--- Исходный текст ---
──────────────────────────────

По мере приближения к морю ребята почувствовали холодный мистраль, и мощь этого ветра показалась им чуть ли не знаком, почти что сердечным приветствием как вновь прибывшим[792]
. Однажды в Париже Джоан развлекалась с двумя подружками-художницами, Зукой Мителберг и Ширли Джаффе, рассказами о том, как они осознали, что в мире существует искусство. Ширли описала трафаретные обои в квартире. Зука вспомнила икону святого Георгия в православном храме. А Джоан сказала, что это был ветер, который она почувствовала и на который маленькой девочкой «смотрела» с балкона квартиры родителей с видом на озеро Мичиган. «Именно тогда она в первый раз подумала об искусстве, об облаках, о небе и ветре, — рассказывала Зука. — И ей захотелось все это написать»[793].Джоан часто говорила, что с тех пор носила американские пейзажи внутри себя и что именно их она привезла тогда из своего чикагского детства во Францию: сильный ветер и бурлящую воду. И теперь, обнаружив ту же комбинацию в Ле-Лаванду, Джоан почувствовала себя как дома. Только цвет другой. Чикаго — серый, а французская прибрежная деревушка взрывалась всеми цветами радуги. За каждым углом открывалась картина, достойная кисти живописца, будто великий дизайнер специально создал пространство, вдохновляющее людей на творчество.
С материальной точки зрения у Джоан благодаря Барни было все, что нужно для безбедной жизни. И скоро она почувствовала, что силы ее восстановились. Джоан устроила огромную мастерскую, натянула холсты на подрамники и принялась писать.

──────────────────────────────

--- Извлеченные записи ---
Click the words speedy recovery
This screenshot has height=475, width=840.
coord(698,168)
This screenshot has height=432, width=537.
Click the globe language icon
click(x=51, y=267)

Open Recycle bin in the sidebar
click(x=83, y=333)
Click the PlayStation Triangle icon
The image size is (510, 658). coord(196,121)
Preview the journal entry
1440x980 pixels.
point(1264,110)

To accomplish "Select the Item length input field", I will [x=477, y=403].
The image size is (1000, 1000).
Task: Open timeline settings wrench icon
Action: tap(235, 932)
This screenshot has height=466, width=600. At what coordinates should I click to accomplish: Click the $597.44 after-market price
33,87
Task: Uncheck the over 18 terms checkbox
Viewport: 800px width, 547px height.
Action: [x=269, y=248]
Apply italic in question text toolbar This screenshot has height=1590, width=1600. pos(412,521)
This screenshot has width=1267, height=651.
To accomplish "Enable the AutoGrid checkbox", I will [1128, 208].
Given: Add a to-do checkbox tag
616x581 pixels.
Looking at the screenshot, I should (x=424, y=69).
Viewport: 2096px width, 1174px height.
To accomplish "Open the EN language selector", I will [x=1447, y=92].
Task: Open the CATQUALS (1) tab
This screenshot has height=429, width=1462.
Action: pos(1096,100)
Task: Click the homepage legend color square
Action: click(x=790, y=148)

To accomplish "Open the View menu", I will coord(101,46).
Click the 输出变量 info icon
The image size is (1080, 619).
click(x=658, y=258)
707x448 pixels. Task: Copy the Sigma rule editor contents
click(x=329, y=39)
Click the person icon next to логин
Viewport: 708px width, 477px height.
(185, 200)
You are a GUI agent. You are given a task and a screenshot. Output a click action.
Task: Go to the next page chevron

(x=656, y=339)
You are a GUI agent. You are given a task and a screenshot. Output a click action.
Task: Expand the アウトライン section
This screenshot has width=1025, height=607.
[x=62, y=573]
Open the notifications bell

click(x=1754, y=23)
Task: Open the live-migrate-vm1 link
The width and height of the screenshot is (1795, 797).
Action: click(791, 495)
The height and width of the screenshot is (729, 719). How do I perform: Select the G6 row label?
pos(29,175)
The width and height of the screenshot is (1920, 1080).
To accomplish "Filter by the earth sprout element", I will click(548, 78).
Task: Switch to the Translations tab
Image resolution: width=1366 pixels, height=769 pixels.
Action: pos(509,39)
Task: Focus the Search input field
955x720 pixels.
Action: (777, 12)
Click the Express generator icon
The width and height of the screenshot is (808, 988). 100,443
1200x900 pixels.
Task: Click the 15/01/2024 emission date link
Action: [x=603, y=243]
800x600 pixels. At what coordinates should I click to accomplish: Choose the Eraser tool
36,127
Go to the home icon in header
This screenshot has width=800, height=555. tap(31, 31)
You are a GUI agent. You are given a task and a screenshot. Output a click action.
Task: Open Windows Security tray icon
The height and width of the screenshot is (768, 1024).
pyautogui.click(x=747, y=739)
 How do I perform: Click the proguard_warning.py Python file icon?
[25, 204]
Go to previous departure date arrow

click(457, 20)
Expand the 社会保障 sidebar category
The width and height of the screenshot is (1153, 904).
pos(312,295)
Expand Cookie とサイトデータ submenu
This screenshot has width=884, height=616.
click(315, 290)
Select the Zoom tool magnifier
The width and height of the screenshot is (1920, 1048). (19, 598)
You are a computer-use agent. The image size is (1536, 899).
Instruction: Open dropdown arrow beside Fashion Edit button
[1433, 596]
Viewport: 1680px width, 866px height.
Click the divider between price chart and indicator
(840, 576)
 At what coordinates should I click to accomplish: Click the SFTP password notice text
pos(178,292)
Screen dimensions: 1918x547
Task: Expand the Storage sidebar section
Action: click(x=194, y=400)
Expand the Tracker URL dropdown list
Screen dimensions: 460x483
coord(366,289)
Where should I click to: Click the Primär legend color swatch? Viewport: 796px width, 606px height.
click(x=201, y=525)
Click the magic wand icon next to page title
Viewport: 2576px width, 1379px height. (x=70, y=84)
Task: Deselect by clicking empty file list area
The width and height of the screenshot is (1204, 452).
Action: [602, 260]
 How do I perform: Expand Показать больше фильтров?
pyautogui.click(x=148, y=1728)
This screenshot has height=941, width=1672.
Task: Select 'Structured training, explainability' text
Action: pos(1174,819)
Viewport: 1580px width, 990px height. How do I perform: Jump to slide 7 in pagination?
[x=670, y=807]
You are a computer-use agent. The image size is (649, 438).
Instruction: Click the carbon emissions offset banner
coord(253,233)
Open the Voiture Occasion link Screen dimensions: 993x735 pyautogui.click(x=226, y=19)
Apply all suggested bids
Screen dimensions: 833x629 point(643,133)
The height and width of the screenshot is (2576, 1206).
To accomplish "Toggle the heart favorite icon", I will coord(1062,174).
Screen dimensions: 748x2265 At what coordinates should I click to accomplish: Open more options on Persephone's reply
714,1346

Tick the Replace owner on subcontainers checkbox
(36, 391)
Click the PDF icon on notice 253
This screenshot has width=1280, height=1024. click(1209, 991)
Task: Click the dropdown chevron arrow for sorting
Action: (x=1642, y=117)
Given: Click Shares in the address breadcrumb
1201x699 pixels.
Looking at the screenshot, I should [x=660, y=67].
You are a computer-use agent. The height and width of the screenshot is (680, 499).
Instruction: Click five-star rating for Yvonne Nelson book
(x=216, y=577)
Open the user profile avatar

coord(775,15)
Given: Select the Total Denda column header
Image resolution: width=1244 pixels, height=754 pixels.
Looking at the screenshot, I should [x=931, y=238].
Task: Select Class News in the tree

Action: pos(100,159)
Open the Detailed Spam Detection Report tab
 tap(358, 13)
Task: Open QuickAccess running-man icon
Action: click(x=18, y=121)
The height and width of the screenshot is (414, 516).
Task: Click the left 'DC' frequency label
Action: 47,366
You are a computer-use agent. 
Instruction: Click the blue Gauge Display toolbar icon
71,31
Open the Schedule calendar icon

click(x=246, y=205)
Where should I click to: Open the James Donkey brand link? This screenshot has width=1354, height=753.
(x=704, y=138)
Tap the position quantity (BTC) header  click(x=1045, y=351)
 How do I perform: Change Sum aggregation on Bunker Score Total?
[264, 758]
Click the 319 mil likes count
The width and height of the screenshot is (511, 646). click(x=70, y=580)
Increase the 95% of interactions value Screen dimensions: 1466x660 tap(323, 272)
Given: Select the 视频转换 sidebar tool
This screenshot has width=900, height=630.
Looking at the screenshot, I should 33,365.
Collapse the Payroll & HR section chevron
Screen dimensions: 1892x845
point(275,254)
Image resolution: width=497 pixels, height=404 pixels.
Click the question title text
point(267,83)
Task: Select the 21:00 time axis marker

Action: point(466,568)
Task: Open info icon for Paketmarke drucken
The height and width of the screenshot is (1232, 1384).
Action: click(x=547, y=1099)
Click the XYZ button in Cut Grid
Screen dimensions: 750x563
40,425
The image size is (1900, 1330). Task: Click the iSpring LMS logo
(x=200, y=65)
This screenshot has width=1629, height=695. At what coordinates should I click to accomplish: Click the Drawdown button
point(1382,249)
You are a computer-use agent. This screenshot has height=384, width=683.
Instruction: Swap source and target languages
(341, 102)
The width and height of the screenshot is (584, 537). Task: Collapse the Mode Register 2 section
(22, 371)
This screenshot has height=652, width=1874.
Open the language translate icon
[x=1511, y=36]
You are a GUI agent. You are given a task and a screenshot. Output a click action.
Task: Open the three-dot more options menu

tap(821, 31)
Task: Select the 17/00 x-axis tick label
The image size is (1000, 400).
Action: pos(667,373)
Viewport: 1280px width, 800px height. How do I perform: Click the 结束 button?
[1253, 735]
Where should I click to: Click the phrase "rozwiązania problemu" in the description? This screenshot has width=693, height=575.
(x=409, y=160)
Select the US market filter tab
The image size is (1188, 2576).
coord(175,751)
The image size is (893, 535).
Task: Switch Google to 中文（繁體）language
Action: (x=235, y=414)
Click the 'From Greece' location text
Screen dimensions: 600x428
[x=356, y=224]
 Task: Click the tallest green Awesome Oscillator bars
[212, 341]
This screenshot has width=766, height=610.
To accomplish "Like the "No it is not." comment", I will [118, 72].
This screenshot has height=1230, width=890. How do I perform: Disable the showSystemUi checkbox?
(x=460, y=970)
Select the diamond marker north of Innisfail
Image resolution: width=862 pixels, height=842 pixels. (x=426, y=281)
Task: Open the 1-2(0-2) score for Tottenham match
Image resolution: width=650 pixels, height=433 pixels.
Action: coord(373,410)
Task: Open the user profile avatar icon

──────────────────────────────

--- Порядок работы ---
1) Соответствуют ли тексту о Джоан следующие утверждения? (a) Трафаретные обои в квартире вспомнила Зука. (b) Чикаго в тексте назван серым. (c) Джоан устроила мастерскую и начала писать. Для каждого ответьте «да» или «нет» и точно процитируйте решающие слова текста.
2) Воспроизведите отрывок из текста о Джоан, начиная со слов «С материальной точки» и заканчивая словами «и принялась писать.».
Записи представляют собой отдельный материал.

--- Ответы по заданиям ---
1)
(a) Нет: «Ширли описала трафаретные обои в квартире.»
(b) Да: «Чикаго — серый».
(c) Да: «Джоан устроила огромную мастерскую, натянула холсты на подрамники и принялась писать.»

2)
С материальной точки зрения у Джоан благодаря Барни было все, что нужно для безбедной жизни. И скоро она почувствовала, что силы ее восстановились. Джоан устроила огромную мастерскую, натянула холсты на подрамники и принялась писать.